**Assigned task:**
Print the data exactly, leaving nothing out.

**Task input:**
+++
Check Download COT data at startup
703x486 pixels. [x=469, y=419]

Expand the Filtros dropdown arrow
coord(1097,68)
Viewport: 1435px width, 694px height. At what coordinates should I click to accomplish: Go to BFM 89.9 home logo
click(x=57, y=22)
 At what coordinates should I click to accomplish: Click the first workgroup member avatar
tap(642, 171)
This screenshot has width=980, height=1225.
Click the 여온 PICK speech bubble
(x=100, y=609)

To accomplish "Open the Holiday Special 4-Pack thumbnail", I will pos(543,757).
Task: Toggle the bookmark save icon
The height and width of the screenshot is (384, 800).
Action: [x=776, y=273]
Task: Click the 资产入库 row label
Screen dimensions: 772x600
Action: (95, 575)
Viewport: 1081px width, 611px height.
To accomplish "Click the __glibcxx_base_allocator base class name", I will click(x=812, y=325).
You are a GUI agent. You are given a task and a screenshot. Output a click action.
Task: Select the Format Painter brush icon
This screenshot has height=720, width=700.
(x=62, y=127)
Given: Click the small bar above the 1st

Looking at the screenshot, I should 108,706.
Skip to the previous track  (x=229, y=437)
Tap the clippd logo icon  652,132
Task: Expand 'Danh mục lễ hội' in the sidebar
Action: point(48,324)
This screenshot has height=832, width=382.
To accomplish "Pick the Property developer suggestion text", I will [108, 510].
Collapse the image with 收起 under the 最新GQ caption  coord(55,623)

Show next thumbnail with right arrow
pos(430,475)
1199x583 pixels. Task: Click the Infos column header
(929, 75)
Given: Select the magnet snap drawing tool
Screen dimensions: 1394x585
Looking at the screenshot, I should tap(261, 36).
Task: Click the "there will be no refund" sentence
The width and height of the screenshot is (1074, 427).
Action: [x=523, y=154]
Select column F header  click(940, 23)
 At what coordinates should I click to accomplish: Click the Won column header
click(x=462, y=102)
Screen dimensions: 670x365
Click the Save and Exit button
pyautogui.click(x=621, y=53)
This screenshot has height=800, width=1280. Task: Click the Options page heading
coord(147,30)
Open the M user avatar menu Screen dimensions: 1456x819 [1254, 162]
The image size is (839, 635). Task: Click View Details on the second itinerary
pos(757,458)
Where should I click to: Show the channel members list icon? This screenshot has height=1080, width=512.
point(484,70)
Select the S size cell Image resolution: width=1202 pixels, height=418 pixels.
+++
**Response box:**
Check Download COT data at startup
703x486 pixels. [x=469, y=419]

Expand the Filtros dropdown arrow
coord(1097,68)
Viewport: 1435px width, 694px height. At what coordinates should I click to accomplish: Go to BFM 89.9 home logo
click(x=57, y=22)
 At what coordinates should I click to accomplish: Click the first workgroup member avatar
tap(642, 171)
This screenshot has width=980, height=1225.
Click the 여온 PICK speech bubble
(x=100, y=609)

To accomplish "Open the Holiday Special 4-Pack thumbnail", I will pos(543,757).
Task: Toggle the bookmark save icon
The height and width of the screenshot is (384, 800).
Action: [x=776, y=273]
Task: Click the 资产入库 row label
Screen dimensions: 772x600
Action: (95, 575)
Viewport: 1081px width, 611px height.
To accomplish "Click the __glibcxx_base_allocator base class name", I will click(x=812, y=325).
You are a GUI agent. You are given a task and a screenshot. Output a click action.
Task: Select the Format Painter brush icon
This screenshot has height=720, width=700.
(x=62, y=127)
Given: Click the small bar above the 1st

Looking at the screenshot, I should 108,706.
Skip to the previous track  (x=229, y=437)
Tap the clippd logo icon  652,132
Task: Expand 'Danh mục lễ hội' in the sidebar
Action: point(48,324)
This screenshot has height=832, width=382.
To accomplish "Pick the Property developer suggestion text", I will [108, 510].
Collapse the image with 收起 under the 最新GQ caption  coord(55,623)

Show next thumbnail with right arrow
pos(430,475)
1199x583 pixels. Task: Click the Infos column header
(929, 75)
Given: Select the magnet snap drawing tool
Screen dimensions: 1394x585
Looking at the screenshot, I should tap(261, 36).
Task: Click the "there will be no refund" sentence
The width and height of the screenshot is (1074, 427).
Action: [x=523, y=154]
Select column F header  click(940, 23)
 At what coordinates should I click to accomplish: Click the Won column header
click(x=462, y=102)
Screen dimensions: 670x365
Click the Save and Exit button
pyautogui.click(x=621, y=53)
This screenshot has height=800, width=1280. Task: Click the Options page heading
coord(147,30)
Open the M user avatar menu Screen dimensions: 1456x819 [1254, 162]
The image size is (839, 635). Task: Click View Details on the second itinerary
pos(757,458)
Where should I click to: Show the channel members list icon? This screenshot has height=1080, width=512.
point(484,70)
Select the S size cell Image resolution: width=1202 pixels, height=418 pixels.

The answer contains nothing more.